═════ Record list

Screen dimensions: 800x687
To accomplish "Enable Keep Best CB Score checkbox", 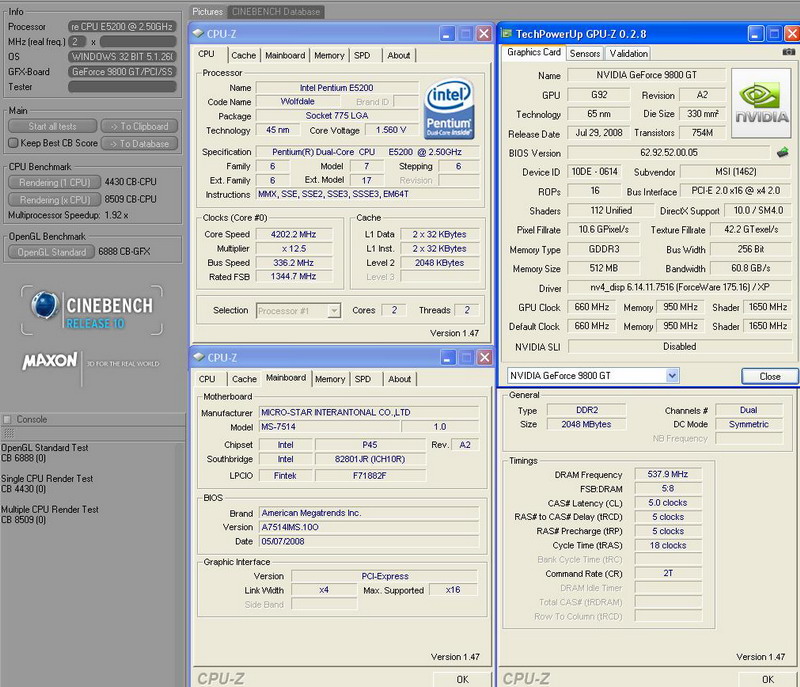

══════════
═════ Record list

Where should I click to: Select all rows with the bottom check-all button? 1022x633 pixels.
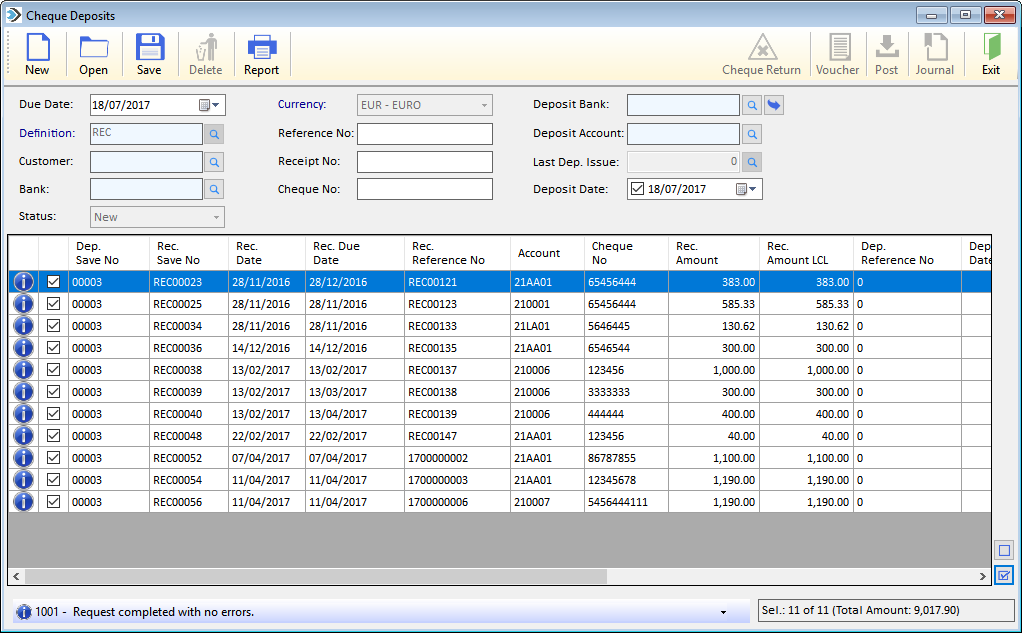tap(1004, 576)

══════════
═════ Record list

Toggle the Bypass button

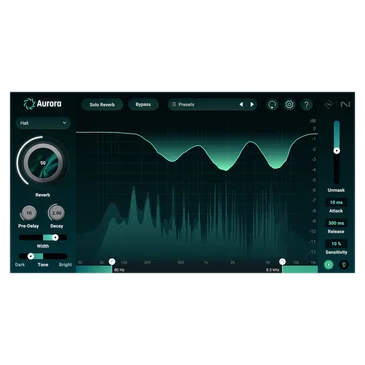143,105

══════════

# Exercise task
Can you reproduce the listing unchanged, from the line with "Where should I" to the line with "tap(1004, 576)", and leave the pictures out?

# Problem solution
Where should I click to: Select all rows with the bottom check-all button? 1022x633 pixels.
tap(1004, 576)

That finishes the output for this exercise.